Which of the following statements best conveys Officer Parker's information?
(A) A white sedan hit a bike.
(B) A white sedan hit a bike and then left the scene of the accident.
(C) A bicycle hit a white sedan.
(D) A white sedan left the scene of an accident involving a bicycle.
The correct answer is D. All of the other answers draw conclusions that have not yet been proven.
Investigative Report Writing
A few exams require you to write reports and complete forms. Generally, information about the reports is provided in the pretest packet. You must memorize the instructions for filling out the form or forms prior to taking the test. Then, on the day of the exam, you are given a short scenario and then asked to fill out the appropriate report form based on the instructions that you learned earlier. Example
The police officer is asked to complete a form concerning the following incident: On July 11, 2006, at approximately 9:00 P.M. Patty Smith walked into the Super-Mart, located at 502 E. 69th Street N.
What information should be placed in box 2?
(A) 9:00 P.M.
(B) 900 hours
(C) 2100 hours
(D) 9 A.M. appx.
The correct answer is C because the directions state that all time should be noted in military time.
Verbal, Reading, or Written Comprehension
Questions in this ability area are designed to assess how well you understand language. There are two question formats that are designed to test this ability: applying learned information and understanding information. Both begin by requiring you to read a long passage of information, typically one-half page to a page and one-half. The information relates to law enforcement.
Applying Learned Information
In this testing format, after you finish reading the passage provided, you are asked a few questions requiring you to apply the information to a specific scenario. For example, you will read a passage about departmental arrest procedures and then read a short scenario about an arrest. Then you will be asked to evaluate the arrest described in the scenario using the information learned from the preceding reading passage.
The best approach to these questions is to read the questions first and then go back and read the passage. That way you will be looking for the information you need as you read. Then, review the first question and seek the correct answer in the passage. There will be a huge amount of information, but most of it will not be necessary to answer the question.
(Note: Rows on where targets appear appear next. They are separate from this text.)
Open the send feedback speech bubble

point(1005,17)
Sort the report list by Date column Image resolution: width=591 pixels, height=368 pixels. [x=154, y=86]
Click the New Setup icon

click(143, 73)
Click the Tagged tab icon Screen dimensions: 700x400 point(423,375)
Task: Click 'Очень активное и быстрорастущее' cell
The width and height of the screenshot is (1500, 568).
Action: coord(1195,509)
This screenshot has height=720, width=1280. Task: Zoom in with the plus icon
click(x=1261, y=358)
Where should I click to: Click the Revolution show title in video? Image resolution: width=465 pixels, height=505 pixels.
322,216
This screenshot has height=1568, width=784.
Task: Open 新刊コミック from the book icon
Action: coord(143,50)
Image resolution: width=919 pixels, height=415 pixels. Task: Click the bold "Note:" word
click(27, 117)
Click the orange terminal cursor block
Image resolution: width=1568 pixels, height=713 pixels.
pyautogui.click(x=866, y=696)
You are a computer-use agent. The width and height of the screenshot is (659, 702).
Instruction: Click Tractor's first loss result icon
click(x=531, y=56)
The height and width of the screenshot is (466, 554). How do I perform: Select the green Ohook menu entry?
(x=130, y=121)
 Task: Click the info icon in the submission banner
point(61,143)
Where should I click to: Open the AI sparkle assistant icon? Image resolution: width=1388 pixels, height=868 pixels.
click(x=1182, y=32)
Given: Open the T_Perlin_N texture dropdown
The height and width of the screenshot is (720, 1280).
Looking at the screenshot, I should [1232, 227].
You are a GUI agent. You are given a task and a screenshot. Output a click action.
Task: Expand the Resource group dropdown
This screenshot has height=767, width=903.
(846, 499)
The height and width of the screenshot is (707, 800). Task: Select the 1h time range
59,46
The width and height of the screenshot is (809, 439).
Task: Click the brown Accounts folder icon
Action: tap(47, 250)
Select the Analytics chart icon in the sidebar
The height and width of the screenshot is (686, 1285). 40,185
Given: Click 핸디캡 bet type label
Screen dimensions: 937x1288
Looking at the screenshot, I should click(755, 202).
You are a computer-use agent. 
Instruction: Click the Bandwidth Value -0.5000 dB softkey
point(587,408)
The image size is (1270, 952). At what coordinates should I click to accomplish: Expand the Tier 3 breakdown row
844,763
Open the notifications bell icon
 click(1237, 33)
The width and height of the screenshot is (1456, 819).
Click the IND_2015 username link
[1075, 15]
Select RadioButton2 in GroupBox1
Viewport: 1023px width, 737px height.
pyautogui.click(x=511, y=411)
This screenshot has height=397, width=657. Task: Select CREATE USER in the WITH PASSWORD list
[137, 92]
In this testing format, you will read a long passage filled with details. The questions will require you to recall those details and then recognize that same information when it is presented using slightly different words. For example, after you read a passage about a robbery, the questions may require you to recognize what level of disorder is described in the passage, for example, if the robbers searched for something specific, took everything of value, or took a single item and left.